Große Unterschiede bestehen weiter in der Beurteilung des politischen
und wirtschaftlichen Systems. Das hat eine Umfrage des Instituts für
Demoskopie Allensbach im Auftrag der OSTSEE-ZEITUNG in Zusammenarbeit
mit 14 weiteren ostdeutschen Tageszeitungen ergeben. Die Studie aus
Anlass des 25. Jahrestags der Friedlichen Revolution im Herbst 1989
und des Mauerfalls am 9. November 1989 ist eine der umfassendsten der
vergangen Jahre. Große Übereinstimmung bei den Menschen in den alten
und neuen Ländern, wenn es um die nötige Stabilität in ihrem Leben
geht. Bei den vier wichtigsten Faktoren gibt es keine nennenswerten
Unterschiede mehr: Ausreichend Geld (80 Prozent Ost/81 Prozent West),
die eigene Familie (79/79), gute Freunde (63/66) und der eigene
Partner (62/63). Der Ostdeutsche setzt bei der Absicherung darüber
hinaus weiterhin stärker auf den Staat, während der Westdeutsche auf
das Eigentum sowie Recht und Gesetz baut. Nur 41 Prozent der
Ostdeutschen ist das Rechtssystem für ihre Sicherheit wichtig, aber
58 Prozent der Westdeutschen. Ähnlich sieht es bei den Sorgen aus.

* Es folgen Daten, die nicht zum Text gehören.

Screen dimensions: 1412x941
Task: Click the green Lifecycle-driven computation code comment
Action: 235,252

Die eigene Pflegebedürftigkeit treibt 61 Prozent der Ost- wie
Westdeutschen um und wird im Osten nur von der Angst vor zunehmender
Gewalt und Kriminalität um einen Prozentpunkt übertroffen. Der Westen
ist in dieser Frage entspannter (52 Prozent). Insgesamt werden die
ersten acht Sorgen-Plätze in Ost und West von der Renten-Sicherheit
sowie von steigenden Preisen und Angaben sowie den möglichen Folgen
dominiert. Große Unterschiede gibt es dagegen nach wie vor in der
Beurteilung des wirtschaftlichen und politischen Systems. Während 74
Prozent der Westdeutschen die Demokratie als die beste Staatsform
betrachten, teilen in Ostdeutschland nur 40 Prozent diese Auffassung.

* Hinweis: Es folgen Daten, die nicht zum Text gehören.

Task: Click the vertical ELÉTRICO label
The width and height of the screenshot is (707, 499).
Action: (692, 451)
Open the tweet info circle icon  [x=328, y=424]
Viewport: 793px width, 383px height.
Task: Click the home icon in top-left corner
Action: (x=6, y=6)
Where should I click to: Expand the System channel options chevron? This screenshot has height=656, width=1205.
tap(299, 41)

Beide Werte haben sich seit 1990 nur geringfügig verändert. Michael
Sommer, Projektleiter bei Allensbach, spricht von „unbedingtem
Vertrauen“ in das politische System, das im Westen nach wie vor viel
stärker sei. Die Ostdeutschen legten in diesem Punkt eine große
Reserviertheit an den Tag. Auch das Freiheitsverständnis
unterscheidet sich erheblich. Den Westdeutschen sind die
Meinungsfreiheit, der Rechtsstaat, die freie Berufswahl und das Recht
auf Eigentum deutlich wichtiger als den Ostdeutschen. Der Abstand
beträgt jeweils zwischen 14 und 18 Prozentpunkten. Gehalten haben
sich auch die Vorurteile. Der Ostdeutsche hält den „Wessi“ nach wie
vor für arrogant, geldgierig und egoistisch. Der Westdeutsche den
„Ossi“ vor allem für unzufrieden und misstrauisch. In ihrem
Gesamturteil über die zurückliegenden 25 Jahre zeigt sich im Osten
die „Wendegeneration“ der 35- bis 59-Jährigen am zufriedensten. Für
65 Prozent der Befragten dieser Altersgruppe ist die Entwicklung
Deutschlands seit 1989 eine Erfolgsgeschichte. Die älteren und
jüngeren Ostdeutschen sind lediglich zu 56 Prozent dieser Meinung.
Generell sieht sich jeder zweite Ostdeutsche als Gewinner der Wende
und ein knappes Viertel als Verlierer. Während sich die
„Vorwendegeneration“ der über 60-Jährigen zu einem großen Teil als
Ostdeutsche bezeichnet (37 Prozent), nimmt der Anteil unter den
Jüngeren zu, die sich als Deutsche oder Europäer sehen (60 bzw. neun
Prozent der unter 29-Jährigen). Ein Umzug in die westlichen
Bundesländer ist für die Jüngeren naheliegend. Vier von zehn haben
sich mit diesem Gedanken schon getragen.